Performance calibration provides option for “Simulated real world audio: Samples taken from your testing dataset and layered on top of artificial background noise”.
But that noise cannot be configured.
In my case my training and real use-case audio volume is really low. The default artificial background noise completely overpowers my signal, which makes this calibration impossible to use.
I would like to have ability to disable the noise in calibration, or manually adjust the noise level.
@tuoman Thanks for the feedback, if you need to get around this with your project it is possible to upload your own representative background noise audio to use- apart from allowing you to calibrate your custom noise to your input samples, if you can record some real-world noise from an environment where you expect your model to run it’s likely to yield even better results.
It is also not as convenient for quick tests, as I must manually label ~10 minutes of data.
I can also normalize all my audio data which solves the issue (which I already have done), but it is not that convenient either.
I think performance calibration without noise is valuable feature, as noise resilience and spurious detections are 2 different problems.
I currently have excellent noise resilience, but I’m dealing with spurious detection issue with smaller window size.
With 500ms window my detections are solid, but I cannot count accurately as events occur with 50-100ms spacing, and thus one 500ms window can occupy multiple events.
I tried to solve that with smaller 200ms window that just fits the events, but I have problem that now my detections are very spurious.
If you had some of these in your test set it would enable you to check accuracy and the spurious detections over more representative samples and experiment with the EON Tuner to see what might improve this. Performance calibration is very useful for tuning the post-processing parameters (suppression period, averaging, confidence score acceptance) but more generally the multi-label approach can help you tune the model first before getting to post-processing.
The model performs very well in Model testing. Accuracy 99.10%, f1-score: 0.99, precision: 0.99, recall: 0.99. False positives Error: 0.6% (3 / 467).
I can easily reach >99% with 200ms or 500ms window.
But when I move to performance calibration with 200ms window, I get far worse results:
Mean FAR : 11.7%, Mean FRR : 17.2%
With 500ms I get excellent scores, FAR : 0.7%, Mean FRR : 2.9%.
Same data, only difference is longer window size.
I assume this is because the Performance calibration uses the continuous classification, instead of isolated windows, which is more difficult task with shorter window.
The multi-label approach for your testing data could help with testing this more easily as mentioned above- as with a multi-label sample you’re able to test with the continuous classification windowing that you’d get in real life.
What is your use-case?
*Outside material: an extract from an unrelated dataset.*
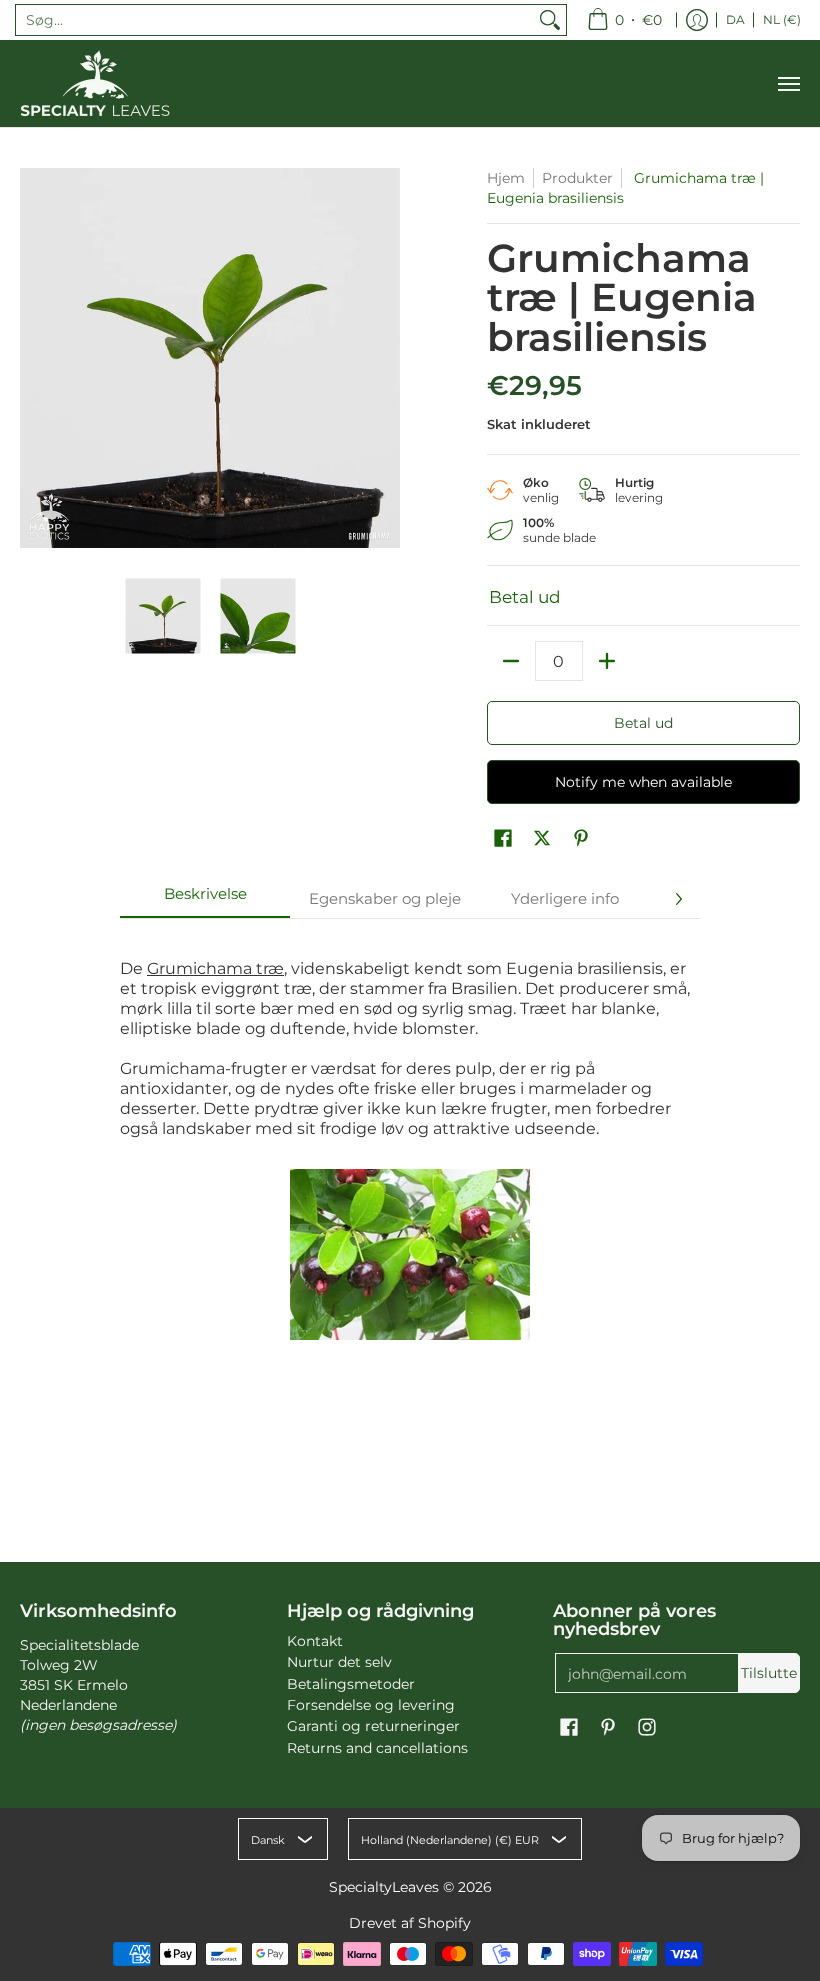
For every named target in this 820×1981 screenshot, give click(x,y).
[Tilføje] (607, 661)
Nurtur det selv (339, 1662)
Are you trying to detect an event (e.g. a keyword) or a continuous noise (e.g. a fire alarm ringing)? If it’s discrete events you’ve got to be careful with choosing your window size, window increase and also whether you’ve set the “Zero-Pad Samples” setting (this last one will add zeroes to your data if the sample isn’t long enough to meet your full window length, which can be useful sometimes but for continuous use-cases it means you’ll be training your model to sometimes see silence at the end of a sample, even though in real life there isn’t. This can cause real world accuracy problems)
If it’s discrete events you’ve got to be careful with choosing your window size, window increase and also whether you’ve set the “Zero-Pad Samples”
My audio events are 50-200ms long. I use only one window size per project. E.g. if I use 500ms window, all of the samples are labelled 500ms clips. Stride is (window size) / 2.
I posted the results in previous message for different window sizes.
I can try the multi-label approach, but I doubt it fixes it. I don’t see the logic why normal labeling works fine with 500ms window, but not with 200ms window.
But I see the logic why smaller window produces less reliable results in continuous classification. Long window works perfectly, but I cannot use long window because it has no ability to count accurately. Short window has ability to count, but is too unreliable.
But I will trust your advice. It will take a while, I need to relabel 1 hour of training material. I already have manually split labelled data to 500ms windows.
It may be good enough to start by creating one single multi-label longer sample rather than spending a long time relabelling the entire dataset- find a section which shows the issue you’re facing with multiple events in a short period of time- and upload this to your test set, then view it in the “Live Classification” area and you’ll see whether each model variant detects the events correctly. I’m not sure using multi-label for your training dataset will improve things, but using it for some test data will give you a better picture of which model works better in the real world.